# Your task
Only those lines in the data below from the line containing "[radio] (11, 2114)" through the line containing "Deck Plans [tab] (74, 213)", both included, should be restated word for word.

Stored items:
━━━━━━━━━━━━━━━━━━━━━━━━━━━━━━

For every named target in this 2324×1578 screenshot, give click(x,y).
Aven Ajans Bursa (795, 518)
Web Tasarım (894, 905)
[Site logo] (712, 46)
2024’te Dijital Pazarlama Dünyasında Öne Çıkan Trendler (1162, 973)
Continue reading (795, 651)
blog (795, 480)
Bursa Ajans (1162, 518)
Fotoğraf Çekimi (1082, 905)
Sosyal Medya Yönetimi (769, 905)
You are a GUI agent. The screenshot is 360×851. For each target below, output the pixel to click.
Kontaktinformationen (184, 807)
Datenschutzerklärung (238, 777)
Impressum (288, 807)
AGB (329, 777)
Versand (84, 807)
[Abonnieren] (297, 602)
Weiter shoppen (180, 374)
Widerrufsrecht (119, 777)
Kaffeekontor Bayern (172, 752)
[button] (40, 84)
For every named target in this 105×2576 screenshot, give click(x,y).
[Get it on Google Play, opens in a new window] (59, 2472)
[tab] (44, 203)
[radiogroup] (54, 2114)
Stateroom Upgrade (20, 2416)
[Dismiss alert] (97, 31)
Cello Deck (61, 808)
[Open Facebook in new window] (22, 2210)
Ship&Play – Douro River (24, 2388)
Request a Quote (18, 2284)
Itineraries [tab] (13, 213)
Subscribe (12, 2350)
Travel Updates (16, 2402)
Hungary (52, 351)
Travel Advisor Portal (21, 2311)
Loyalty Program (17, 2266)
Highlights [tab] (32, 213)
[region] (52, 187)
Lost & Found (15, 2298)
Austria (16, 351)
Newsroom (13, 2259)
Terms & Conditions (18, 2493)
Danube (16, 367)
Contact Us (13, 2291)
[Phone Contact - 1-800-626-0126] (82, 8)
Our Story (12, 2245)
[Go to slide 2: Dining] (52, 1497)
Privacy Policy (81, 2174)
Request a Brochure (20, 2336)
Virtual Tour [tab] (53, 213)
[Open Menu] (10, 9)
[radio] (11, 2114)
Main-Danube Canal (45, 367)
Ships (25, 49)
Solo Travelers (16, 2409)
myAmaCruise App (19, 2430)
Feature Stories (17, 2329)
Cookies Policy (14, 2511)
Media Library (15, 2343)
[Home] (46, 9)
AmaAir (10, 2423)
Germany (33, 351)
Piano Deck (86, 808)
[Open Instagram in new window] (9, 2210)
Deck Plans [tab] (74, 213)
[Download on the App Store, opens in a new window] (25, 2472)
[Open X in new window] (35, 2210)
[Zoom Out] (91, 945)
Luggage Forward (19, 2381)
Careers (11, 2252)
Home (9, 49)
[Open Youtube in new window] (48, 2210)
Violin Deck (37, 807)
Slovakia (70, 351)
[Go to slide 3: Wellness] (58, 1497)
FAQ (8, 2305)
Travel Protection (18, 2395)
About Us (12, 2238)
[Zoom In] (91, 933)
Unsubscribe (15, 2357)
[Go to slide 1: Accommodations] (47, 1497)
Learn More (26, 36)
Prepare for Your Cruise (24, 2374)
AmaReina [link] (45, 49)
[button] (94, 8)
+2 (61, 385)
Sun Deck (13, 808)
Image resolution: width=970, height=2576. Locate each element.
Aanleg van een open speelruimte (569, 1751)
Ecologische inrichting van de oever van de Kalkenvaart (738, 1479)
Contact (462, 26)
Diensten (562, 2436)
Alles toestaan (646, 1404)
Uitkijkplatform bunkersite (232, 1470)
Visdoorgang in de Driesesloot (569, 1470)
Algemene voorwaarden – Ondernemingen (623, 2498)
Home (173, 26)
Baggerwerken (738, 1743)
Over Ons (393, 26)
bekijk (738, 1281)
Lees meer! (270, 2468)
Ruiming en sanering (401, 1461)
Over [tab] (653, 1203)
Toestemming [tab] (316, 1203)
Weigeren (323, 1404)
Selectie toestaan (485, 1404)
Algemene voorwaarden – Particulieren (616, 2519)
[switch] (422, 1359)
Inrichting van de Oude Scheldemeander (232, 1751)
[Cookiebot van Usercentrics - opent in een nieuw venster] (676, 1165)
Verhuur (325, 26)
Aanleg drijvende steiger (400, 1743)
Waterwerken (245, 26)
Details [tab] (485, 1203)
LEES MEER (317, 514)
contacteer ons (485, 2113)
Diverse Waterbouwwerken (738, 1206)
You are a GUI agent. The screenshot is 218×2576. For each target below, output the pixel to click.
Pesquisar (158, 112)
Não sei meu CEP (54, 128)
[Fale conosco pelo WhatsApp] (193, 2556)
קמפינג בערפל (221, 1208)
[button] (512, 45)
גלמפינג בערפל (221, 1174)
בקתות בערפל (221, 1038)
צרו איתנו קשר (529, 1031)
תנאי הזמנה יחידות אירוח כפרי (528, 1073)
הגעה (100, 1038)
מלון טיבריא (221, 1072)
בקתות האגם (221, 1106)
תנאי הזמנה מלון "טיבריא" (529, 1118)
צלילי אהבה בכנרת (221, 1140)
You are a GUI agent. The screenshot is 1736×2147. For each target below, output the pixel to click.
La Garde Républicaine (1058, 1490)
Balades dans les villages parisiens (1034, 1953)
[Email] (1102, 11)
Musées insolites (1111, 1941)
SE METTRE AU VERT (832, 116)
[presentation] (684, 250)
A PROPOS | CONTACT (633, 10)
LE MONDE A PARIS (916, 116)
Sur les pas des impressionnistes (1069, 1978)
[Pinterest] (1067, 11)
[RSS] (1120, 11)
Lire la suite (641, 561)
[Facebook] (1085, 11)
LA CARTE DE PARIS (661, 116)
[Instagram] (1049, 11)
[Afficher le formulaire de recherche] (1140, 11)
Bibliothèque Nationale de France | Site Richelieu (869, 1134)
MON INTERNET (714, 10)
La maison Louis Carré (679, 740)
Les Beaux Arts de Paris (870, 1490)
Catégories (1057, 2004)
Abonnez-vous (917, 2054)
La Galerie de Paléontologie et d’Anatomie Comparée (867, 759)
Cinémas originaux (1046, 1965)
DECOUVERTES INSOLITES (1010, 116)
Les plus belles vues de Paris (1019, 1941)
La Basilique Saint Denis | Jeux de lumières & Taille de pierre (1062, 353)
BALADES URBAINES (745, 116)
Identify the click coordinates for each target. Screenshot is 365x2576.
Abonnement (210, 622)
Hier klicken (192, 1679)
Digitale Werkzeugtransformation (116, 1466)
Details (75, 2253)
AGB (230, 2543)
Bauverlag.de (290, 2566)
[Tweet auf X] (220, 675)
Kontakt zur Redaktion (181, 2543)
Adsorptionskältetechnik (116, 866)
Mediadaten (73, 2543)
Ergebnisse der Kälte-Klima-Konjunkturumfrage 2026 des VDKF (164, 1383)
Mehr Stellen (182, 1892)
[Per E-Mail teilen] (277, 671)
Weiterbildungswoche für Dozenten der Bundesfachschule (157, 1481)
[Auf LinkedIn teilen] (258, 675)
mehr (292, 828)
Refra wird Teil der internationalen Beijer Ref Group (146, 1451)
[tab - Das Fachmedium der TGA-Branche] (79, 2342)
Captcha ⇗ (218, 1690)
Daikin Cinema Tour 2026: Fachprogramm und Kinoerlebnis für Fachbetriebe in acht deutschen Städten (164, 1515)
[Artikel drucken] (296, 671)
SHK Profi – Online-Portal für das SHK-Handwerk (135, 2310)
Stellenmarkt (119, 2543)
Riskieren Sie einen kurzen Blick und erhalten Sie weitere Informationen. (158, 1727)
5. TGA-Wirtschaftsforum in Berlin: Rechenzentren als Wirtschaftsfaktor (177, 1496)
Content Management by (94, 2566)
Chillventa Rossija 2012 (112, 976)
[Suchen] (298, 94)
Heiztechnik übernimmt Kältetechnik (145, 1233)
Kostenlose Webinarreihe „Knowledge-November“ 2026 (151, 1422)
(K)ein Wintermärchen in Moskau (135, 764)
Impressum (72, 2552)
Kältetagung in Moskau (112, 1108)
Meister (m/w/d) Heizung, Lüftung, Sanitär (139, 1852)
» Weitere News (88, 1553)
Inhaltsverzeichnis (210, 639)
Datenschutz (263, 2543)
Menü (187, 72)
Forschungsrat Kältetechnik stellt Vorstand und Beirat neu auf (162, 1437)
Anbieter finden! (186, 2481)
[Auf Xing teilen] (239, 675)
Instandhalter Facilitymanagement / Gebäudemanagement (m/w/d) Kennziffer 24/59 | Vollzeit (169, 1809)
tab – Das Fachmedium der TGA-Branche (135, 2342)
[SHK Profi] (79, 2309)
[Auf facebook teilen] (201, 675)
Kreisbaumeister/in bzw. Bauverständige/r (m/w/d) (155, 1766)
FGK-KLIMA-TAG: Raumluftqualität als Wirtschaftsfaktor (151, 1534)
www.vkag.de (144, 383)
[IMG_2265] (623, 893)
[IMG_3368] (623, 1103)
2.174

━━━━━━━━━━━━━━━━━━━━━━━━━━━━━━

# Result below
[radio] (11, 2114)
Main-Danube Canal (45, 367)
Ships (25, 49)
Solo Travelers (16, 2409)
myAmaCruise App (19, 2430)
Feature Stories (17, 2329)
Cookies Policy (14, 2511)
Media Library (15, 2343)
[Home] (46, 9)
AmaAir (10, 2423)
Germany (33, 351)
Piano Deck (86, 808)
[Open Instagram in new window] (9, 2210)
Deck Plans [tab] (74, 213)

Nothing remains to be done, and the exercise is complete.